William Higinbotham, a scientist at the Labs, decided to remove some of the abstraction. So he devised a tennis game using a computer and a circular CRT display. A blip--the ball--bounced over a net. The angle of the ball was set with a knob while pressing a button sent it back over the net. By today's standards, it wasn't much of a game. But hundreds of students saw it and went away with the idea that in addition to doing thousands of statistical calculations in a remarkably short time, computers could also be fun.

Soon, games began cropping up at university computer centers. An underground cult began playing tennis, Spacewar, and other games on large computers in the off-hours.

The word spread--computers can be fun. Professors at Dartmouth, the first large-scale (read, widely available) university timesharing system, were frustrated trying to rid the system of student games. So they responded by writing games with an educational content. Potshot, a game by Art Luehrmann, a physics professor, taught the principles of projectile motion, and boy was it fun!

More games followed at colleges and schools everywhere. In 1971, while education product line manager at Digital Equipment Corp. , I put out a call for games to educational institutions throughout North America. I was overwhelmed with the response. I selected the best games and put them together in a book, 101 Basic Computer Games. After putting the book together on my own time, I convinced reluctant managers at DEC to publish it. They were convinced it wouldn't sell. It, plus it's sequel, More Basic Computer Games have sold over half a million copies proving that people are intrigued by computer games. These two books, now published by Creative Computing Press, remain best sellers to this day.

In the preface to the third edition of Basic Computer Games (1978) I remarked that I believed that the surface of computer games had just been scratched. The personal computer (microcomputer) was then only two years old. I speculated that the most intriguing and interesting games would not be simulations of board games or sports or card games. Rather, they would be games that used the unique capabilities of the computer. I hammered away at this theme in presentations and radio and TV interviews. Most people listened politely, but were skeptical (after all, Chess is the ultimate game) or could not visualize what I had in mind ("what do you mean, 'using logic and timing to defeat animated patterns of alien creatures?' ").

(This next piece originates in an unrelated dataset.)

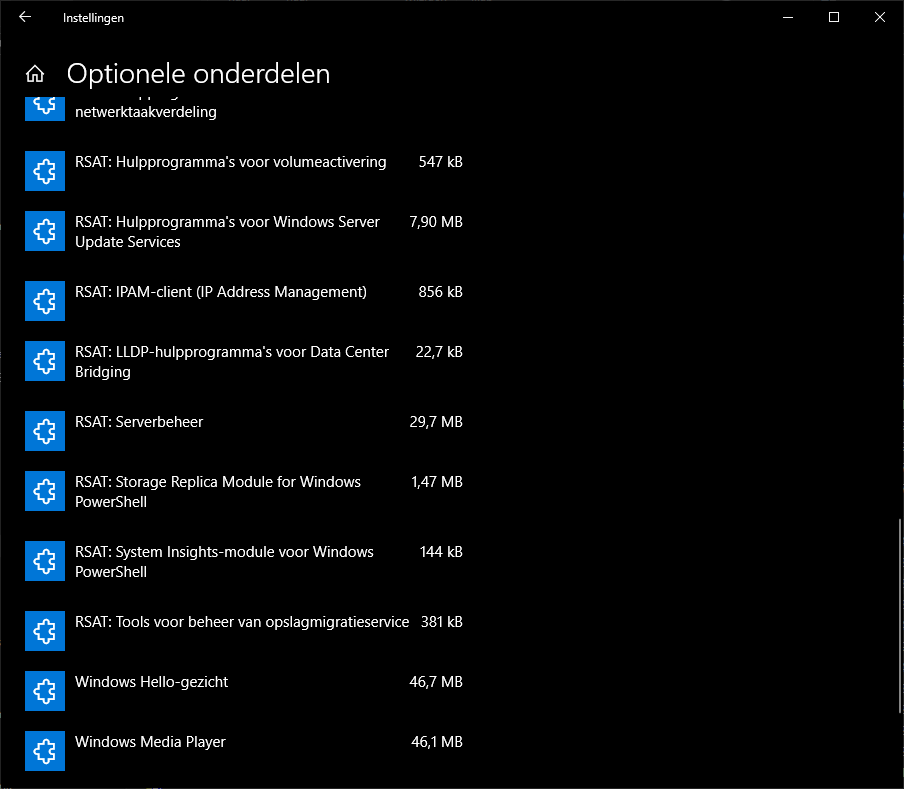Go to Settings home via house icon
904x789 pixels.
point(35,74)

Oh, that I could have shown them Galaxian, Pac-Man, Bezerk or Defender. But they weren't here a few years ago. At least not physically. However, they were in the back of someone's mind. And probably had been for 25 years and maybe much longer. We just had to wait for technology to catch up with man's incredible brain.

A few years ago, the host on a well-respected network radio show asked me where we will be--computer-wise, technology-wise, game-wise--in. 100 years. "Good grief," said I, "'one hundred years ago smart people were saying that airships would be used to replace oxcarts for hauling dung. Forecasting is a dangerous and uncertain business. One hundred years is impossible to forecast. Twenty-five isn't much easier."

But maybe we can go out on a limb looking ten years ahead. Programs will use the principles of artificial intelligence. They will converse with you in English and will seem nearly sentient. The action and challenge of a game will automatically adjust to individual player capability. Realistic action (movie quality) will be incorporated into games via video discs, computer animation or a combination of both. Multi-player games with opponents around the world will be commonplace. There will be games to appeal to a wide variety of tastes.

In the future, as in the past, games will be fun, challenging and mind expanding.